--- Start of INPUT RECORDS ---

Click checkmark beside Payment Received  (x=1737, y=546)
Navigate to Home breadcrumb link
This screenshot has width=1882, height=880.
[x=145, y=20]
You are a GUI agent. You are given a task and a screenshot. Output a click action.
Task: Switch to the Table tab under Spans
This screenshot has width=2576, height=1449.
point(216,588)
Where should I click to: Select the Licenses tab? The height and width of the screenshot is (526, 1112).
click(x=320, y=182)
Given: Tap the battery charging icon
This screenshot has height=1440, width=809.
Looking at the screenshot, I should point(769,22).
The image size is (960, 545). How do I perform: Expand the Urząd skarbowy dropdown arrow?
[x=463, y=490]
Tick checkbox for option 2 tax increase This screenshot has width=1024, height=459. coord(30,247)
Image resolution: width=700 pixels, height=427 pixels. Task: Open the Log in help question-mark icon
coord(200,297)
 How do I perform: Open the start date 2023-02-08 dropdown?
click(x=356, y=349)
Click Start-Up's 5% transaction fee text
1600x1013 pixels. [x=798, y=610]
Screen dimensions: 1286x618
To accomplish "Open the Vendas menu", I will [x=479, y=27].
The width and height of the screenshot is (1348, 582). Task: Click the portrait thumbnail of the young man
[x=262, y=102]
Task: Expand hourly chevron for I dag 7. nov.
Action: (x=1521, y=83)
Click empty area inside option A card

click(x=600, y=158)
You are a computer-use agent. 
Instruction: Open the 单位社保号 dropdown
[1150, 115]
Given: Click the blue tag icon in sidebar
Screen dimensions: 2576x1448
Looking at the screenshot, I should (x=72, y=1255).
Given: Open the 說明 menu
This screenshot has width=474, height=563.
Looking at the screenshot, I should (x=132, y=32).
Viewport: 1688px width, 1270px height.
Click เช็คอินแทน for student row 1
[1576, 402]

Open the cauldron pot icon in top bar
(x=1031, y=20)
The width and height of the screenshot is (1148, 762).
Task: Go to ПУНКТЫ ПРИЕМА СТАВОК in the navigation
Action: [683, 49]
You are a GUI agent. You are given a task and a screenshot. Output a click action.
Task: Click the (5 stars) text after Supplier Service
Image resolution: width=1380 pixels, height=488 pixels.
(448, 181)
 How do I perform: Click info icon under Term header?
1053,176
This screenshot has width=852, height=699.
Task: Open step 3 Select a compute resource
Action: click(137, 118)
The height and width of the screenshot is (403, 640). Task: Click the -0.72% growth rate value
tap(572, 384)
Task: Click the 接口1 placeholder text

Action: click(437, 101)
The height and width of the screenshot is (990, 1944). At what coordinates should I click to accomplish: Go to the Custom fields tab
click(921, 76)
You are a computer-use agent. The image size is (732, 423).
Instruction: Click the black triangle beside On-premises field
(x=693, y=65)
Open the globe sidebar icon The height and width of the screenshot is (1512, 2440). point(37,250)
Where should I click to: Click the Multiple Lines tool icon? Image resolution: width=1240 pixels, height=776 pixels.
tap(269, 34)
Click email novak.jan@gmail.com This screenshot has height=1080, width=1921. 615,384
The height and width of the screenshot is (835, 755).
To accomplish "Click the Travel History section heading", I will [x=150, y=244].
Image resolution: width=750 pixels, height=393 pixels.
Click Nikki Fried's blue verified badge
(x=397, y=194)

--- End of INPUT RECORDS ---

### INSTRUCTIONS FOR THE TASK
Edit the items above so that every occurrence of "Screen dimensions" becomes "Screen size", leaving everything else unchanged.

### REPLY
Click checkmark beside Payment Received  (x=1737, y=546)
Navigate to Home breadcrumb link
This screenshot has width=1882, height=880.
[x=145, y=20]
You are a GUI agent. You are given a task and a screenshot. Output a click action.
Task: Switch to the Table tab under Spans
This screenshot has width=2576, height=1449.
point(216,588)
Where should I click to: Select the Licenses tab? The height and width of the screenshot is (526, 1112).
click(x=320, y=182)
Given: Tap the battery charging icon
This screenshot has height=1440, width=809.
Looking at the screenshot, I should point(769,22).
The image size is (960, 545). How do I perform: Expand the Urząd skarbowy dropdown arrow?
[x=463, y=490]
Tick checkbox for option 2 tax increase This screenshot has width=1024, height=459. coord(30,247)
Image resolution: width=700 pixels, height=427 pixels. Task: Open the Log in help question-mark icon
coord(200,297)
 How do I perform: Open the start date 2023-02-08 dropdown?
click(x=356, y=349)
Click Start-Up's 5% transaction fee text
1600x1013 pixels. [x=798, y=610]
Screen size: 1286x618
To accomplish "Open the Vendas menu", I will [x=479, y=27].
The width and height of the screenshot is (1348, 582). Task: Click the portrait thumbnail of the young man
[x=262, y=102]
Task: Expand hourly chevron for I dag 7. nov.
Action: (x=1521, y=83)
Click empty area inside option A card

click(x=600, y=158)
You are a computer-use agent. 
Instruction: Open the 单位社保号 dropdown
[1150, 115]
Given: Click the blue tag icon in sidebar
Screen size: 2576x1448
Looking at the screenshot, I should (x=72, y=1255).
Given: Open the 說明 menu
This screenshot has width=474, height=563.
Looking at the screenshot, I should (x=132, y=32).
Viewport: 1688px width, 1270px height.
Click เช็คอินแทน for student row 1
[1576, 402]

Open the cauldron pot icon in top bar
(x=1031, y=20)
The width and height of the screenshot is (1148, 762).
Task: Go to ПУНКТЫ ПРИЕМА СТАВОК in the navigation
Action: [683, 49]
You are a GUI agent. You are given a task and a screenshot. Output a click action.
Task: Click the (5 stars) text after Supplier Service
Image resolution: width=1380 pixels, height=488 pixels.
(448, 181)
 How do I perform: Click info icon under Term header?
1053,176
This screenshot has width=852, height=699.
Task: Open step 3 Select a compute resource
Action: click(137, 118)
The height and width of the screenshot is (403, 640). Task: Click the -0.72% growth rate value
tap(572, 384)
Task: Click the 接口1 placeholder text

Action: click(437, 101)
The height and width of the screenshot is (990, 1944). At what coordinates should I click to accomplish: Go to the Custom fields tab
click(921, 76)
You are a computer-use agent. The image size is (732, 423).
Instruction: Click the black triangle beside On-premises field
(x=693, y=65)
Open the globe sidebar icon The height and width of the screenshot is (1512, 2440). point(37,250)
Where should I click to: Click the Multiple Lines tool icon? Image resolution: width=1240 pixels, height=776 pixels.
tap(269, 34)
Click email novak.jan@gmail.com This screenshot has height=1080, width=1921. 615,384
The height and width of the screenshot is (835, 755).
To accomplish "Click the Travel History section heading", I will [x=150, y=244].
Image resolution: width=750 pixels, height=393 pixels.
Click Nikki Fried's blue verified badge
(x=397, y=194)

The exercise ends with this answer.